Das Ergebnis: Diejenigen, die eher zu den Realisten und Pessimisten zählten, schnitten bei den Intelligenztests am besten ab. Offenbar half ihnen ihr größerer Scharfsinn auch, bessere Entscheidungen zu treffen, etwa bei Investitionen oder der Altersvorsorge. Jedenfalls konnten sie ihre monetären Erfolgsaussichten objektiver einschätzen als jene, die in die Kategorie der "Über-Optimisten" fielen. Bei ihnen galt das Gegenteil: Ihre kognitiven Fähigkeiten waren geringer, Zukunftserwartungen und Realität stimmten seltener überein.

Kritisches Denken lässt sich üben

Mit anderen Worten: Allzu optimistische Zeitgenossen scheinen nicht unbedingt die klügeren zu sein; Turbo-Zuversicht allein garantiert noch kein erfüllendes Dasein. Unsere Lebensrealität ist nun einmal hochkomplex, oftmals widersprüchlich und voller Herausforderungen. Sich bei der Bewältigung des Alltags allein auf seinen Wagemut zu verlassen, kann im Zweifel erst recht im Unglück enden. 

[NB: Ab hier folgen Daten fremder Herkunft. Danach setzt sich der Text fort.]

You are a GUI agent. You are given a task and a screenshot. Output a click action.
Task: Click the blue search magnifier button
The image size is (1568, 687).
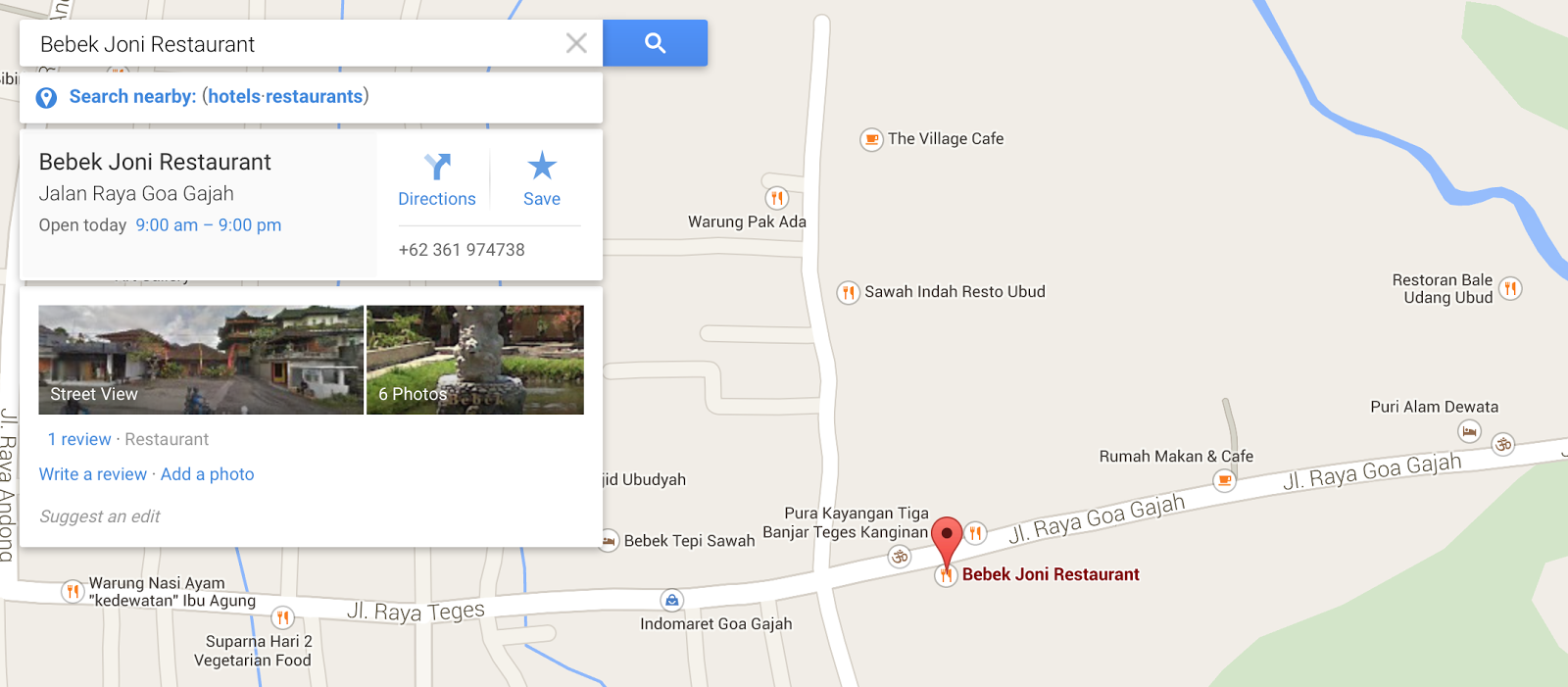[655, 43]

Um sich vor einer zu stark positiv verzerrten Weltsicht zu bewahren, sollte man sein Handeln, so empfehlen Psychologen, immer wieder auf die Probe stellen. Zum Beispiel durch folgende Fragen:

  • Wie ausgeprägt ist mein Optimismus – bin ich nur zuversichtlich oder schon unbeirrbar?
  • Worauf beruht meine Zuversicht – auf Fakten, Erfahrungen, einem Bauchgefühl oder auf dem Einfluss anderer Menschen?
  • Habe ich mögliche Gefahren bedacht, alle Risiken bewusst wahrgenommen?
  • Könnte ich einen Misserfolg verkraften?

Wer sich diesen Realitätssinn, diese Form der Besonnenheit bewahrt, ist zumindest vor den ärgsten Fallen des Turbo-Optimismus gefeit. Und geht im Zweifel entspannter durchs Leben.